Another professor, who spoke on the condition he not be identified, said: "(Trump's) egomaniacal antics notwithstanding, at least he characterizes the school as being very selective, and at least he calls it 'The Wharton School of Finance'"—as opposed to the frequently misnomered Wharton Business School.
And you have to give Trump this: He is successfully selling his academic bona fides to a base of tea party supporters, not usually the most receptive audience to the virtues of an Ivy League education.
Trump received his bachelor's degree from Wharton's undergraduate program in 1968, having transferred there from Fordham University (which tends to go unmentioned in his speeches).Three of Trump's children, Donald Jr., Ivanka and Tiffany, also attended Wharton as undergrads; Ivanka reportedly graduated with honors.
Some Whartonites are quick to note that for all of Trump's wealth, his familial ties to the school, and his publicly expressed affection for the school, he's done bupkis as a benefactor. It's difficult to say if Trump has donated anything to Wharton at all. When asked, Wharton spokesman Peter Winicov responded by directing CNBC.com to a school webpage profiling some of its donors, none of whom are named Donald J. Trump. (Trump's campaign did not respond to requests to comment for this story.)
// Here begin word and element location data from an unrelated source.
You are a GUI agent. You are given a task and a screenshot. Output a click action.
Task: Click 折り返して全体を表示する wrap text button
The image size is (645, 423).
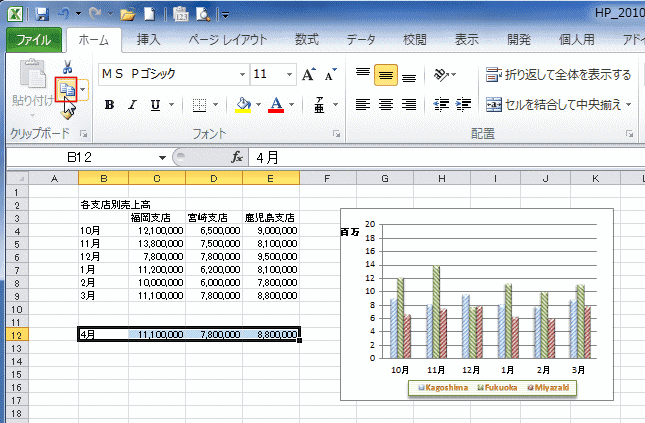pyautogui.click(x=559, y=75)
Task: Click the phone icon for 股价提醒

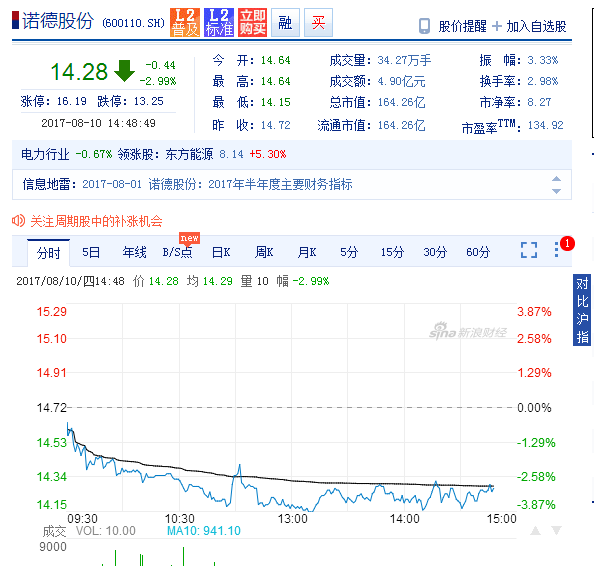Action: pos(424,26)
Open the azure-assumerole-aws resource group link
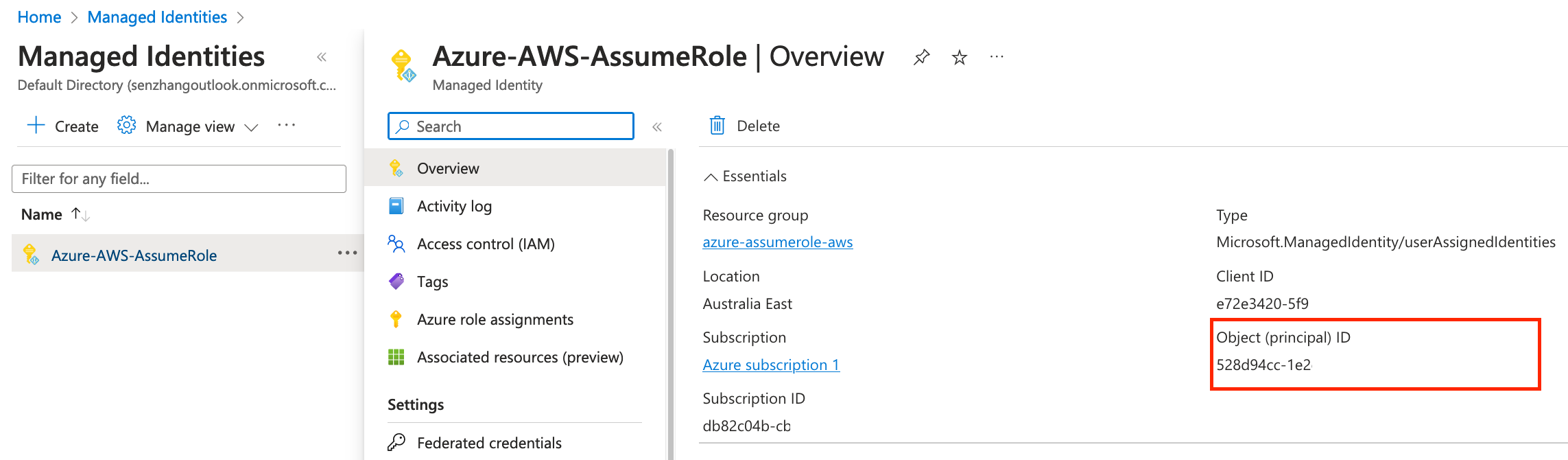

Wharton's most significant backer is plastics magnate Jon Huntsman Sr.—father and namesake of the former Utah governor and 2012 Republican presidential candidate—who made a single $40 million gift to Wharton in 1998, and whose name is now on the school's main building.
Someone like Trump might argue that he's brought the school something equal in terms of earned media. After all, Wharton has taken its public lumps in recent years, what with a four-year decline in enrollment for its MBA program and a shakeup of its leadership structure. A much-discussed 2013 Wall Street Journal story asked, "What's Wrong with Wharton?"
Last year, the school got a new dean, Geoffrey Garrett, and now, in Trump, it has the moment's most intriguing presidential candidate name-dropping it every campaign stop.
"In short, he's a mixed bag," Schweitzer said. "But at least we're talking about Wharton."
Even if Wharton is officially not talking about Trump.